We have plenty of occasions to celebrate and commemorate our love during that 3 month stretch. Valentine’s just doesn’t stack up. In general, however, I am very much in favor of being intentional about marking special occasions with a spouse. This one just isn’t all that special. Now if it fell in June or something, it might be a good excuse to get off our duffs and make sure that we were appreciating one another.

And that’s the real essence of Valentine’s day: to demonstrate that you appreciate your spouse or your beloved. My marriage has been chock full of occasions for grand gestures; it has been riddled to near saturation with Valentine’s Days. But this is because I was always playing catch-up. February 14ths have been pretty good for us, at times. Where I have dropped the ball is on the February 15ths of our relationship. On the May 3rds. The August 12ths. As it turns out, my marriage is much richer now not because I occasionally make some grand Say Anything radio gesture, but because I make an effort to show Sara that she is appreciated every day. Now, I do not always succeed, but I have come to realize that marriage isn’t always (in fact is rarely) about pink balloons and candy hearts. Most of the time, what makes Sara feel most appreciated is when I get up first thing in the morning and make sure that I am in prayer about my sinister heart. What makes her feel valued is when I take care of things that I say I am going to take care of without her having to ask. What makes her feel special is when I listen when she is speaking rather than being distracted by my phone or by the TV or by what scathingly brilliant remark I am going to make next.

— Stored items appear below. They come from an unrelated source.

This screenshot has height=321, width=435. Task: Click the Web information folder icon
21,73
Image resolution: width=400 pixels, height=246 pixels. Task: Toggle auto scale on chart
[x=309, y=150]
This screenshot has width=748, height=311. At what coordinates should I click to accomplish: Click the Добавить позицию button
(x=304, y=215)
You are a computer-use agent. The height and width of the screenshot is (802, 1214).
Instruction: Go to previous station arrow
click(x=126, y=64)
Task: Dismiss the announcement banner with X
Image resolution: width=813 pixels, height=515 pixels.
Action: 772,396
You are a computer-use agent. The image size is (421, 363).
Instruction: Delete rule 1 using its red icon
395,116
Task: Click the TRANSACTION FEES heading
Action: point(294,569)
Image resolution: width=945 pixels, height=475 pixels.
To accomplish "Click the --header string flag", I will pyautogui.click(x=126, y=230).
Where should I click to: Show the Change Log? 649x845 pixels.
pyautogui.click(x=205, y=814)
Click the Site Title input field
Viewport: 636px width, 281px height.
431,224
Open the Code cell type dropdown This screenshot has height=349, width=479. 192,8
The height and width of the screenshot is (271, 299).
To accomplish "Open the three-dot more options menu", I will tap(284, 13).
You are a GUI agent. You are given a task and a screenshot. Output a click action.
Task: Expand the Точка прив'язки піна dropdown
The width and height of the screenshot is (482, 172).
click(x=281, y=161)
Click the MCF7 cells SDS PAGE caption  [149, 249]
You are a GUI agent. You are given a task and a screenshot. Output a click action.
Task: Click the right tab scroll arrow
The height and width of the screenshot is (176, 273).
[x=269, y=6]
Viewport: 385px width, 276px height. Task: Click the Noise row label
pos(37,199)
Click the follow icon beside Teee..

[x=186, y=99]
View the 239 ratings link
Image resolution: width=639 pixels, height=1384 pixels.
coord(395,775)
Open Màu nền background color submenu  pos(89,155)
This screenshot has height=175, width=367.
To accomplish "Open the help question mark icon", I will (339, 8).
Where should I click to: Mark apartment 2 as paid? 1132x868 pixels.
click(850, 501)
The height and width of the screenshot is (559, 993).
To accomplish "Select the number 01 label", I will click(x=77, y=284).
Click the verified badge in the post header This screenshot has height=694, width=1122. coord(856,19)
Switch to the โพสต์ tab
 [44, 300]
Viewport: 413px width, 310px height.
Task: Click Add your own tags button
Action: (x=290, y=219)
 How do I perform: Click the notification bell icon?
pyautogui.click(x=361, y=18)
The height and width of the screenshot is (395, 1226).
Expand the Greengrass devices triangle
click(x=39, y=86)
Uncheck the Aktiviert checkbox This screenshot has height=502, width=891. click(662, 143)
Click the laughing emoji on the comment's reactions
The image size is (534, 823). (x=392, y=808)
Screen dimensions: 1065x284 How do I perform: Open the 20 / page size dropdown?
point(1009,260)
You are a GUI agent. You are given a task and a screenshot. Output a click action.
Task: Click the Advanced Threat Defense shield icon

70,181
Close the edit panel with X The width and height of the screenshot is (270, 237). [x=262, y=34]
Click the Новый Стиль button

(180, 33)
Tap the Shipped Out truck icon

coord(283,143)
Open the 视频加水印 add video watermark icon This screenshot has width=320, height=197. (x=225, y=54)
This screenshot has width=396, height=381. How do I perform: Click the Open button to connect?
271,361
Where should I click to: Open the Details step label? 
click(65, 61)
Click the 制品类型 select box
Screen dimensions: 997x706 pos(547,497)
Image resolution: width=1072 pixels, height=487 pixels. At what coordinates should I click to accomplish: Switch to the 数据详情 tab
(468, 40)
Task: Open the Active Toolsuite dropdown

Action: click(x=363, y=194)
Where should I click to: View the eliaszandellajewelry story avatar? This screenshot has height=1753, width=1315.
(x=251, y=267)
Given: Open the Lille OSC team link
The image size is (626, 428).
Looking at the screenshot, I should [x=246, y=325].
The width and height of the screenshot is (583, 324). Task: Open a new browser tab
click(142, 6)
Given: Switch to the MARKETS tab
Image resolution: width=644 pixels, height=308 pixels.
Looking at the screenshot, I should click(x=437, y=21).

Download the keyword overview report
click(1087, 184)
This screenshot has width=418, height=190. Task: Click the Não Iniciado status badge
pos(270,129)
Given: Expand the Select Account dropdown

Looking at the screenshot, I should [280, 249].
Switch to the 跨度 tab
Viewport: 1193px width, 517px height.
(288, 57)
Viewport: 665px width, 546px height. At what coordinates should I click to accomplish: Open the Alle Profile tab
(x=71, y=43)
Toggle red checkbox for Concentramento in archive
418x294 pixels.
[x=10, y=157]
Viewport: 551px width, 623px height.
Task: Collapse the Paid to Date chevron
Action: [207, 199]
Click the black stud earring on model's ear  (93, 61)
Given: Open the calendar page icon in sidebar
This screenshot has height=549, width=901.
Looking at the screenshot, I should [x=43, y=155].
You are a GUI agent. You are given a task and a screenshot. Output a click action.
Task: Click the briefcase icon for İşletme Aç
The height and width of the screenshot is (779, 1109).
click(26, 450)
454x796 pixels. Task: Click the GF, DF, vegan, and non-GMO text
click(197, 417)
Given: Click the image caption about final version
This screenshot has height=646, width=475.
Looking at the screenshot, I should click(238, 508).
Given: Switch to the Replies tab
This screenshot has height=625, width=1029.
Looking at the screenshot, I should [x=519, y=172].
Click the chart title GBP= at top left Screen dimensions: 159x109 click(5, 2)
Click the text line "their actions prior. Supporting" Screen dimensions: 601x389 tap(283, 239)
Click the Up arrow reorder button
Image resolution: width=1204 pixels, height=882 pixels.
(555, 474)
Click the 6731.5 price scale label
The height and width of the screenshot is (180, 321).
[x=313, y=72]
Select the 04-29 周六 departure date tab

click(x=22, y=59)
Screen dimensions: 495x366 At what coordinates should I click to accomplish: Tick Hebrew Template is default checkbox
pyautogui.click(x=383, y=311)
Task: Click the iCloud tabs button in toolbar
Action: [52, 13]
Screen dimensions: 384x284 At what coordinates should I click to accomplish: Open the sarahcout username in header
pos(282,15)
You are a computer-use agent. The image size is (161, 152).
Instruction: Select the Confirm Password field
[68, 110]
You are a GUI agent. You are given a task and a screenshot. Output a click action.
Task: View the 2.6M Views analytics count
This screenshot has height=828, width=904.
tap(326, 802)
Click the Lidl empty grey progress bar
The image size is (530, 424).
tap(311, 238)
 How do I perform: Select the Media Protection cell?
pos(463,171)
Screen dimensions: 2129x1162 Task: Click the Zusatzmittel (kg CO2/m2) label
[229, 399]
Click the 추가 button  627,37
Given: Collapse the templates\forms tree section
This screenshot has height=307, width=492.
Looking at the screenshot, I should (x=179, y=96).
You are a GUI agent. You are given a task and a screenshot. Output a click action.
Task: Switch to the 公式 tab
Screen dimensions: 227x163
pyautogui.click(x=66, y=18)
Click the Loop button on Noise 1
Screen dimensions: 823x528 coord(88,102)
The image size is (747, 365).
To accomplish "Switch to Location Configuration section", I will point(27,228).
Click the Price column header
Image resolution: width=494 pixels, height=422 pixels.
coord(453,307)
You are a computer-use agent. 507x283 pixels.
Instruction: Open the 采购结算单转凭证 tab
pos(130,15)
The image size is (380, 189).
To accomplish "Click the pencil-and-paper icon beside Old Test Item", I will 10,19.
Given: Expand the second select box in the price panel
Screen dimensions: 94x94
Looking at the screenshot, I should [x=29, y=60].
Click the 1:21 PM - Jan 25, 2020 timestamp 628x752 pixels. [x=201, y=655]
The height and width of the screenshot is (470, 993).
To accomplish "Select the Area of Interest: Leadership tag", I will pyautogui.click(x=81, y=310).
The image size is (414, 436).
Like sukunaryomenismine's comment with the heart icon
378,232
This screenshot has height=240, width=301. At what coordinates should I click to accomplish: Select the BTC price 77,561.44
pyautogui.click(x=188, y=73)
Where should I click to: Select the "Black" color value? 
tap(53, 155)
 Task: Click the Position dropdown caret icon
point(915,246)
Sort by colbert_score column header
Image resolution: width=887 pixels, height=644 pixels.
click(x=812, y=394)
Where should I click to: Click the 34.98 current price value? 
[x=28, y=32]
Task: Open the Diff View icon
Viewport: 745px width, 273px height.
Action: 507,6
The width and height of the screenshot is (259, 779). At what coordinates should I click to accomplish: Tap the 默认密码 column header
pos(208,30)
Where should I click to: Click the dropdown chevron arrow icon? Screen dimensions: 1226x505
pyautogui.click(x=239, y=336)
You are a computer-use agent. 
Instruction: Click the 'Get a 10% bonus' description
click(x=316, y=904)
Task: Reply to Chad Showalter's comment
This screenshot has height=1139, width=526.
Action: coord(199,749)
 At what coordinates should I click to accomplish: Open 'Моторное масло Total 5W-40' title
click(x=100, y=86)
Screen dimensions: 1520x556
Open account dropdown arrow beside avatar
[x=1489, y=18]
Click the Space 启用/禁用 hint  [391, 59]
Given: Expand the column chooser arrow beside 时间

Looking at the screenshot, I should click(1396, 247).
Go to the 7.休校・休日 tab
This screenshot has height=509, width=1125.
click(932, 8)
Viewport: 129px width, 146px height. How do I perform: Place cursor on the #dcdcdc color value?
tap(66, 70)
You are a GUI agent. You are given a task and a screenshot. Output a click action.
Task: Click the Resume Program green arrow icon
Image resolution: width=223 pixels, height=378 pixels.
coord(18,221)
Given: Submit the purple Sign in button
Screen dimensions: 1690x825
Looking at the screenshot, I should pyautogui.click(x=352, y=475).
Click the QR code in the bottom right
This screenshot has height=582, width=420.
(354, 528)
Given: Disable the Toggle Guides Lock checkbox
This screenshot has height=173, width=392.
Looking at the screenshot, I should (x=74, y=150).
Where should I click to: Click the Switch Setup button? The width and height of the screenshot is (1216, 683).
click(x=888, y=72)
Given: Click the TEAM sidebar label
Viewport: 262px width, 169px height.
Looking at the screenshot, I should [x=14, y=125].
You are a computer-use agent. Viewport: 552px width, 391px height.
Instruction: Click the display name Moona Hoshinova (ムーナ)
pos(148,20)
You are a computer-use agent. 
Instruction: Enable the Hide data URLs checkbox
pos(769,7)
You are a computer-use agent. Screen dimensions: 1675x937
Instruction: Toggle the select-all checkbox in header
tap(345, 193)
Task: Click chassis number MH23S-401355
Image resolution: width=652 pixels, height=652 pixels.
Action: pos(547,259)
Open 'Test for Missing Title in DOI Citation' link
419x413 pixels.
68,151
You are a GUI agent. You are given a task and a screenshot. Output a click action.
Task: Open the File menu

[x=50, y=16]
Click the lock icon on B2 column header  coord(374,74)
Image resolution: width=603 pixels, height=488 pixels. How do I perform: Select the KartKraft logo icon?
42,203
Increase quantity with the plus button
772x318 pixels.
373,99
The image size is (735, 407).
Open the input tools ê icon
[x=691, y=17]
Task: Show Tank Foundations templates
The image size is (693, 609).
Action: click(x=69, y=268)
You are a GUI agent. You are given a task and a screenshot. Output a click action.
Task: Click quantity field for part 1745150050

Again, let me be clear: I am a fan of the romantic, there is no question. I like giant surprises, I like giving thoughtful gifts, I like serving her unbidden. But if I do not love her in the smallest of details, then all of these things are merely compensation for my failures to love her in actuality.

Christ’s love for us certainly took on the form of the grandiose: the grandest romantic gesture of all, in fact, still belongs to Him. However, He also continues to love us every day in the small things, too; in the petty, in the unworthy, in the seemingly insignificant. It is my belief, in fact, that He wants to be involved in everything we do. He wants to be involved when we are choosing what shoes to wear, when we are deciding on our meal, and when we are brushing our teeth (or forgetting to do so).

Psalm 139 says:

“O Lord, you have searched me and known me!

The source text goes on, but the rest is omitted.